Estamos de nuevo ante las piezas del puzle sobre la tabla, algunas muy chillonas, y una multitud de jugadores empeñados en formar con ellas un cuadro sin que sepamos qué paisaje nos espera cuando encajen todas porque al contrario que en los juegos de mesa, aquí no hay más lámina de referencia que la historia y esta por definición es irrepetible. Pero fijémonos en las piezas del puzle que han salido, hoy mismo, de la bolsa donde se contienen las probabilidades del futuro.

El emperador de occidente emprende una operación militar contra una ciudad de su país de casi cuatro millones de habitantes para deportar a una parte de la población y someter al resto, y amenaza con llevar a otras ciudades la misma iniciativa punitiva, que no excluye arrestar a las autoridades locales electas. El emperador quiere ser dictador y no lo ha negado nunca, así que ha empezado a demostrarlo. En algún párrafo de sus memorias, Haffner expresa su repulsión por la mera apariencia física del dictador nazi, con su flequillo grasiento y su gestualidad histriónica. Hoy es fácil entender y compartir esa repulsión (Charles Chaplin, otro adelantado, la llevó al cine en 1940) pero cuando la expresó Haffner era en contra de la opinión mayoritaria de sus compatriotas y constituía un delito. ¿Qué hace que un personaje naturalmente antipático, hostil y de tintes grotescos como Trump sea entronizado para liderar un país y se le permita apoderarse de la totalidad de sus instituciones para sus propósitos personales?

La respuesta no es simple y quizá tengamos que recurrir a la nietzscheana reversión de todos los valores para entender esta nueva e imparable voluntad de poder que está conmoviendo a las democracias. Esta reversión implica que la verdad y la mentira son indistinguibles; el argumento se convierte en consigna; el lenguaje se hace hiperbólico, los parlamentos convierten el debate en un duelo de pedradas y las instituciones se abrazan a la chusma, como si formaran un todo orgánico.

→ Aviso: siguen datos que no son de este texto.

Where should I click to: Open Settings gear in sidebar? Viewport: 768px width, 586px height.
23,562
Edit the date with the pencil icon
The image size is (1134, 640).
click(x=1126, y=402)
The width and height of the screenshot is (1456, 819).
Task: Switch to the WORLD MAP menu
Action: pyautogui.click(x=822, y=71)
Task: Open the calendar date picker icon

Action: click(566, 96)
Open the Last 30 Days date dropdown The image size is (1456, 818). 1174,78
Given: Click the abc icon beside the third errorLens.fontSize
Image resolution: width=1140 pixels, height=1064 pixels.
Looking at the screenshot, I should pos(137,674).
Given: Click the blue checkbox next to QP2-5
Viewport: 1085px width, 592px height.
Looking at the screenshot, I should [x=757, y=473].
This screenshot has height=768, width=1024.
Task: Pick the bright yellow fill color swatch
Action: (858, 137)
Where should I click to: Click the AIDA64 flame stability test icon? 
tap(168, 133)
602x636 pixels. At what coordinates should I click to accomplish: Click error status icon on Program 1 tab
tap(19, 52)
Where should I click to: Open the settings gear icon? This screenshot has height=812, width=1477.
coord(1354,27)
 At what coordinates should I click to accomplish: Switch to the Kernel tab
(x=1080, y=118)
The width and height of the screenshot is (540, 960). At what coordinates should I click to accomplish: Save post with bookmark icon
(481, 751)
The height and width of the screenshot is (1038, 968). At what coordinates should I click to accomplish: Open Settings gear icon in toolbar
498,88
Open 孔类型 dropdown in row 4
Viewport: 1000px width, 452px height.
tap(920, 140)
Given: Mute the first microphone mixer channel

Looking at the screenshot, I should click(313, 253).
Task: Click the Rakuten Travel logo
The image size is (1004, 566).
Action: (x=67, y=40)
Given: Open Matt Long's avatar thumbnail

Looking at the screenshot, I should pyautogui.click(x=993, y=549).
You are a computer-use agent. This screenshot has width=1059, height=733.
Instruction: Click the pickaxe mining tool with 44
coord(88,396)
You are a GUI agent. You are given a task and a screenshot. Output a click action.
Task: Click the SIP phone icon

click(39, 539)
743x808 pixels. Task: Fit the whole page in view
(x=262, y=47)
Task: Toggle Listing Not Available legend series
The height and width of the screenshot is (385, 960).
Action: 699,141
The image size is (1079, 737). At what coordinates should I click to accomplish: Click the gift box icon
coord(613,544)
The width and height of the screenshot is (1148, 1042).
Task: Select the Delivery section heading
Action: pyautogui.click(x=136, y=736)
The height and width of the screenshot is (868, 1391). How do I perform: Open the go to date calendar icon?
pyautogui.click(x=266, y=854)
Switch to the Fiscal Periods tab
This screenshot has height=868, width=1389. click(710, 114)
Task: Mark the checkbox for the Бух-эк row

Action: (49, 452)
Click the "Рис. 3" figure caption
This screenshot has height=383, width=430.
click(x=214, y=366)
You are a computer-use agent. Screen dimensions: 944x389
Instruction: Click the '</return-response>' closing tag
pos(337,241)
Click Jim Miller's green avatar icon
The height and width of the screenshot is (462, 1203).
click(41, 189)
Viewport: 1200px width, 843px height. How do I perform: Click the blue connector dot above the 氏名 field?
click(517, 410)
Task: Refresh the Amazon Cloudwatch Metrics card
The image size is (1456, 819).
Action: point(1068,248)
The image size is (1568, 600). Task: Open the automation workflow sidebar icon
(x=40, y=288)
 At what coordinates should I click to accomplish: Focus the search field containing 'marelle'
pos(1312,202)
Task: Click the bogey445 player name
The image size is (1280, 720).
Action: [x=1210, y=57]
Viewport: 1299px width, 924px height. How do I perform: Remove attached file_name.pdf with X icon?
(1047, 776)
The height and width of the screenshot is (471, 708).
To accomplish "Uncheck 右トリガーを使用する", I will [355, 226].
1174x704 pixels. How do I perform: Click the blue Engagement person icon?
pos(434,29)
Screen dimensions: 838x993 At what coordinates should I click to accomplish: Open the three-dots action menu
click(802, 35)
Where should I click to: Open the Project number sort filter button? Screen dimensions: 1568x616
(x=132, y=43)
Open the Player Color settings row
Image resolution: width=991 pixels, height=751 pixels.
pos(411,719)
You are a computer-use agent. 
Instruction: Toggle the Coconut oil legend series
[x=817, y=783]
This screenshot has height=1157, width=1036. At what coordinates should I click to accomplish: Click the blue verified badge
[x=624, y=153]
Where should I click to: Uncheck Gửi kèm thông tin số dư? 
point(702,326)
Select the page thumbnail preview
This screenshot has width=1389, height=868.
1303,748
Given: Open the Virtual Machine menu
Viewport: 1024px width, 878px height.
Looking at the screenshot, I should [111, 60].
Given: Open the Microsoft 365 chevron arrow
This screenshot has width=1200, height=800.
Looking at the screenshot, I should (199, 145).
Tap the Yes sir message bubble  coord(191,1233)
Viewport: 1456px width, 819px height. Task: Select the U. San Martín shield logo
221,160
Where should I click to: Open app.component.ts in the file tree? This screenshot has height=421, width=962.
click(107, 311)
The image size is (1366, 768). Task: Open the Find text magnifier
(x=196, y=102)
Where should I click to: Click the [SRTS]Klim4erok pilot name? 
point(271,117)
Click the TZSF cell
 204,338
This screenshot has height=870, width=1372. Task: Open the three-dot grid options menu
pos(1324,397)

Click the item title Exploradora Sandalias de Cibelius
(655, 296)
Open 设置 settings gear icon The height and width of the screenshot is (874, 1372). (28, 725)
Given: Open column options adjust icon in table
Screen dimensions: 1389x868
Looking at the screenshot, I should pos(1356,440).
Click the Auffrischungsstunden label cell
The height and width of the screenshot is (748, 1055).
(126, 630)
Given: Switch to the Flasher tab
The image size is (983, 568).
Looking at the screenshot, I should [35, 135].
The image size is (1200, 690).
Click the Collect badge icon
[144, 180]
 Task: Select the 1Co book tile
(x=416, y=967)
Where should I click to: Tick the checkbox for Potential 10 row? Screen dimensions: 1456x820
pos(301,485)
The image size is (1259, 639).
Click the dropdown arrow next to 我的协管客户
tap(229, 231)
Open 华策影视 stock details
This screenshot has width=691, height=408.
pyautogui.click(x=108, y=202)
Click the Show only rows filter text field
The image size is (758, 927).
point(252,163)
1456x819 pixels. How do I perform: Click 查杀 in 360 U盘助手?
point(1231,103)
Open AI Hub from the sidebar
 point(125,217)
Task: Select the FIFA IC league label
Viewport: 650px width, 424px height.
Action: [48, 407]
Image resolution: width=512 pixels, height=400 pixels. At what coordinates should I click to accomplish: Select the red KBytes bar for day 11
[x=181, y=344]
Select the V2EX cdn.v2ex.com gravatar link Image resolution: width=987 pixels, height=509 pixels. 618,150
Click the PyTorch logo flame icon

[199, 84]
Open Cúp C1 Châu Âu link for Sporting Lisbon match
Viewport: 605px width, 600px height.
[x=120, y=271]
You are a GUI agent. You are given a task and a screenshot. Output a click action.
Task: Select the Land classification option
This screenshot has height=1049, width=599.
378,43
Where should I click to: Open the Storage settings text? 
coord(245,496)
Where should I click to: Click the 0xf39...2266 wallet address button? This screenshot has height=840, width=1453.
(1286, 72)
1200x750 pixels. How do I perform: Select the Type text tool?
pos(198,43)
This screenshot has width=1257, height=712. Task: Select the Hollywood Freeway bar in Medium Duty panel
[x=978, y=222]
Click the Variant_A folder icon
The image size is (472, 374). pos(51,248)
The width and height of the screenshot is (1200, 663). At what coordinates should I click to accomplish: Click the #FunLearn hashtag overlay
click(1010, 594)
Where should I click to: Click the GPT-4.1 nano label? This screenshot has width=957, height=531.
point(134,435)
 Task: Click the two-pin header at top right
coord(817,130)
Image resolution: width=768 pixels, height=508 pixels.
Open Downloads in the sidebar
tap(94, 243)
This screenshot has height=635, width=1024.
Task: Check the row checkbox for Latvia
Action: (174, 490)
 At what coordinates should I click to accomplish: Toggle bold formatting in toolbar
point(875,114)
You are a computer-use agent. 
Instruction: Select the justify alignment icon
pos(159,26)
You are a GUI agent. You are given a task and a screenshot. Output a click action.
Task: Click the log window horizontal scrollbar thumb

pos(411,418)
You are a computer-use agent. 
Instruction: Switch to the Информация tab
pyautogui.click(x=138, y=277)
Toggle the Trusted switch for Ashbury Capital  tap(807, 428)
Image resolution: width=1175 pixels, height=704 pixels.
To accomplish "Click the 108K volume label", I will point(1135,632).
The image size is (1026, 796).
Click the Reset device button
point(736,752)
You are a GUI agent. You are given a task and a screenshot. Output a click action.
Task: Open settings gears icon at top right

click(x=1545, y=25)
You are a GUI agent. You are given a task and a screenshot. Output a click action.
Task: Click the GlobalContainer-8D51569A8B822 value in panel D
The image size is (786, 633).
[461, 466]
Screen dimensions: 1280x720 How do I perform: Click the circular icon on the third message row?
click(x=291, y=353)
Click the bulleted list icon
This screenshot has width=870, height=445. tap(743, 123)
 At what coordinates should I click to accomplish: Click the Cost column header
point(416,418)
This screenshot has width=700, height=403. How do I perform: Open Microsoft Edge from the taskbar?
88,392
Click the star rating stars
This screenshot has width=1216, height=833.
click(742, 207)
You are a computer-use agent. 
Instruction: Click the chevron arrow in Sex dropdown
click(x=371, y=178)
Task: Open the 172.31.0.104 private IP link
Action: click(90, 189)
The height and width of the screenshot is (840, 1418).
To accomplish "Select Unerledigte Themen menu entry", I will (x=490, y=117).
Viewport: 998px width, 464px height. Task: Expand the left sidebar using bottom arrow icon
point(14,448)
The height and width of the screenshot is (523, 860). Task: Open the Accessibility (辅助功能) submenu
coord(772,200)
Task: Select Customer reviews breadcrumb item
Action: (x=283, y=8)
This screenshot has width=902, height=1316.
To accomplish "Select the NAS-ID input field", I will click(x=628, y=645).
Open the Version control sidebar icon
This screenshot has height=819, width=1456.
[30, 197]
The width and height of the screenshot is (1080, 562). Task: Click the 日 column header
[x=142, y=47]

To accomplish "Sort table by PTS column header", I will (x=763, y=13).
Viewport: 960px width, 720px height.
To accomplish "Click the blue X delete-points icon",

Esta mañana, jueces y fiscales se han manifestado debidamente ataviados con los ropones de su autoridad para protestar (otra vez) contra una iniciativa legislativa del gobierno, que aún no ha iniciado su andadura, en defensa de sus intereses corporativos y se han dejado acompañar en el mismo espacio por manifestantes callejeros que pedían la cabeza del presidente del gobierno. Las razones de los jueces y la furia de la plebe formaban un continuum indistinguible. ¿Es esta la justicia que postulan los manifestantes togados?

La ultima ratio de esta dinámica destructiva del lenguaje y de su sentido es la afirmación de que el gobierno democrático es una dictadura y su presidente, un autócrata. Quienes quieren reventar la democracia apelan a la libertad. Esta reversión del sentido tiene también un precedente histórico. Al término de nuestra guerra civil, los tribunales de los militares golpistas condenaron a los leales a la República por rebelión militar. El ministro franquista Serrano Súñer lo definió, con ingenio chusco, como la justicia al revés. ¿Estamos en ese camino?